The U.S. Food and Drug Administration has accepted BridgeBio’s new drug application for BBP-418, granting it priority review for the treatment of limb-girdle muscular dystrophy type 2I/R9 (LGMD2I/R9), according to a May 27 announcement from the company. The FDA set a target action date of November 27 and does not plan to hold an advisory committee meeting regarding the application.
BridgeBio said that BBP-418 could become the first approved therapy for this rare form of muscular dystrophy. The company is supporting its application with data from the Phase 3 FORTIFY trial, where the oral therapy met all primary and secondary endpoints at a pre-specified 12-month interim analysis. According to BridgeBio, treated individuals showed improvement while those receiving placebo declined across key measures, including increases in ambulatory and pulmonary function as well as a 5% increase in predicted pulmonary volume versus placebo.

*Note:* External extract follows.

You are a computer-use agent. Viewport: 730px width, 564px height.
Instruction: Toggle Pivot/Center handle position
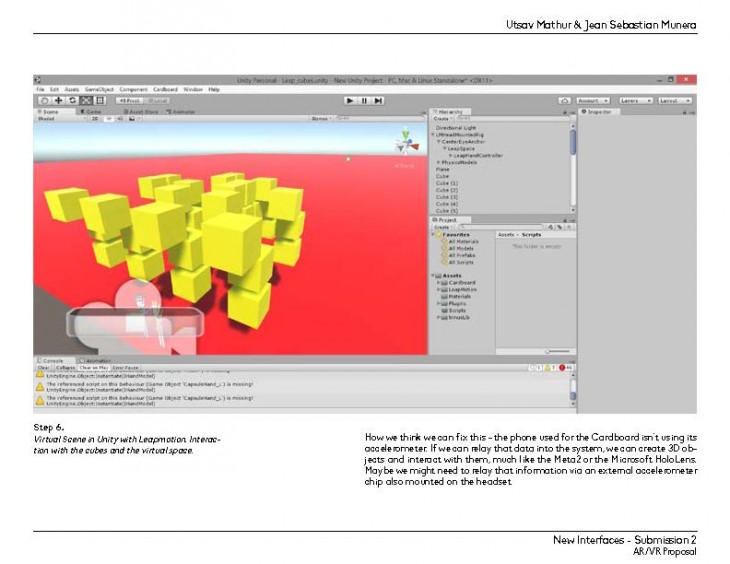128,100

William Blair analysts called this development “incremental positives for an approval and launch of the product in late 2026 or early 2027,” estimating worldwide sales of $1.1 billion in 2035 for BBP-418 based on current data. Jefferies analysts said they have “90%+ confidence” in full approval based on FORTIFY interim results, adding that peak sales could exceed $1 billion globally with more than $600 million projected in U.S. sales.
LGMD2I/R9 is caused by mutations in the FKRP protein that reduce but do not eliminate its function, leading to progressive skeletal muscle damage affecting lower and upper limbs before involving pulmonary and cardiac muscles later in disease progression. "Patients ultimately die from respiratory failure," BridgeBio Neuromuscular CEO Christine Siu said Wednesday.
BridgeBio’s progress comes amid increased activity across several forms of muscular dystrophy therapies approaching regulatory milestones. Duchenne muscular dystrophy has seen recent positive developments; Dyne Therapeutics submitted a Biologics License Application earlier this week for DYNE-251 targeting exon 51 skipping, while other companies such as REGENXBIO, Wave Life Sciences, Capricor Therapeutics, Novartis, Solid Biosciences, and Sarepta are nearing FDA submissions or regulatory finish lines with their own candidates.